I once was certain I would die by suicide. It was not a healthy or particularly sane belief in retrospect. It was, for me, honestly a bit of fantasizing over those ideations over a long period of time.

My view eventually changed, rather suddenly actually, upon the death of my sister. I realized how devastating her loss was to our family, to my children - and hers was a death from cancer. I saw in stark reality that my own death by suicide would be at least that devastating and damaging to everyone I loved. I could not, would not, have that as my legacy. Coincidentally, I had two friends commit suicide soon after my sister's death, which cemented for me that suicide was absolutely not the answer; it is tragic and wounding and traumatic for those left behind.
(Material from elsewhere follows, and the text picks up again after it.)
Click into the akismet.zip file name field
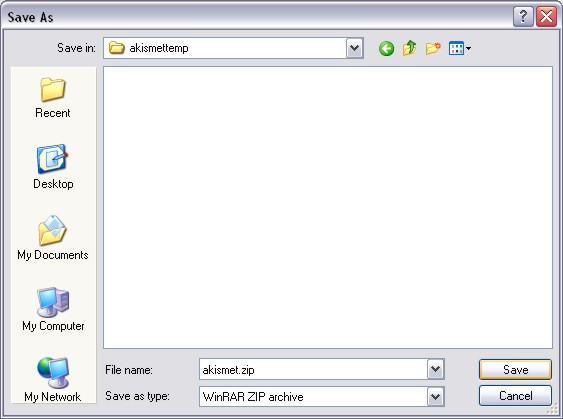Viewport: 563px width, 419px height. click(313, 369)
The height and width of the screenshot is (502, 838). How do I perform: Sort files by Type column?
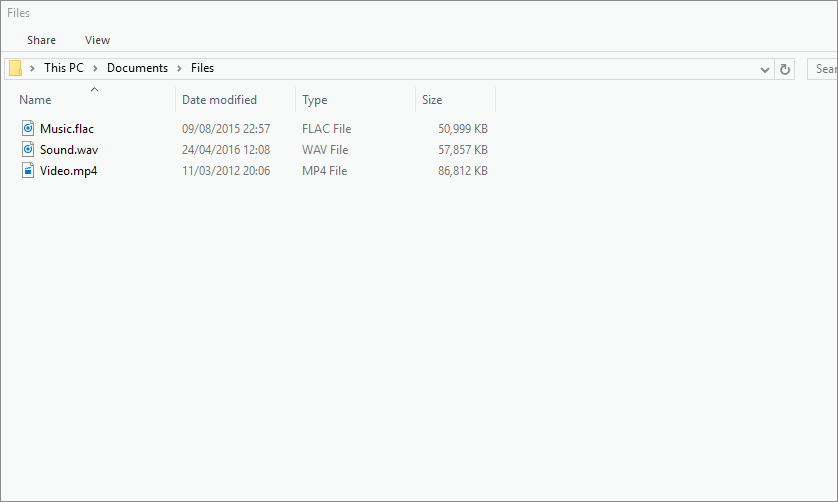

One thing that really helped me stop idealizing the idea of suicide was to be completely open with my therapist and my pdoc about those beliefs and to work through them rather than hide those ideations. I found hiding those thoughts actually increased them, while being open about them took a bit of the fantasy away. It forced me to get real. My pdoc and therapist knew when we were in discussion versus when I was in danger, and I never found that they overreacted. Yes, I was hospitalized multiple times during that period very much voluntarily, but the more I worked through the ideations, stayed consistent with my medications, and saw the impact of my choices on those around me, the less focused I was on suicide and the more focused I became finding some peace with my life and moving forward.

I am over a decade beyond that period in my life. I have suffered some devastating losses since then (including the most recent death of my husband after 100 days in the hospital with Covid), but never has suicide entered my mind again as a solution for the stresses in my life. I can and do choose differently.

I hope you will have frank discussions with your therapist and pdoc and can reach a place where you no longer hold on to suicide as your out. You can get beyond these ideations.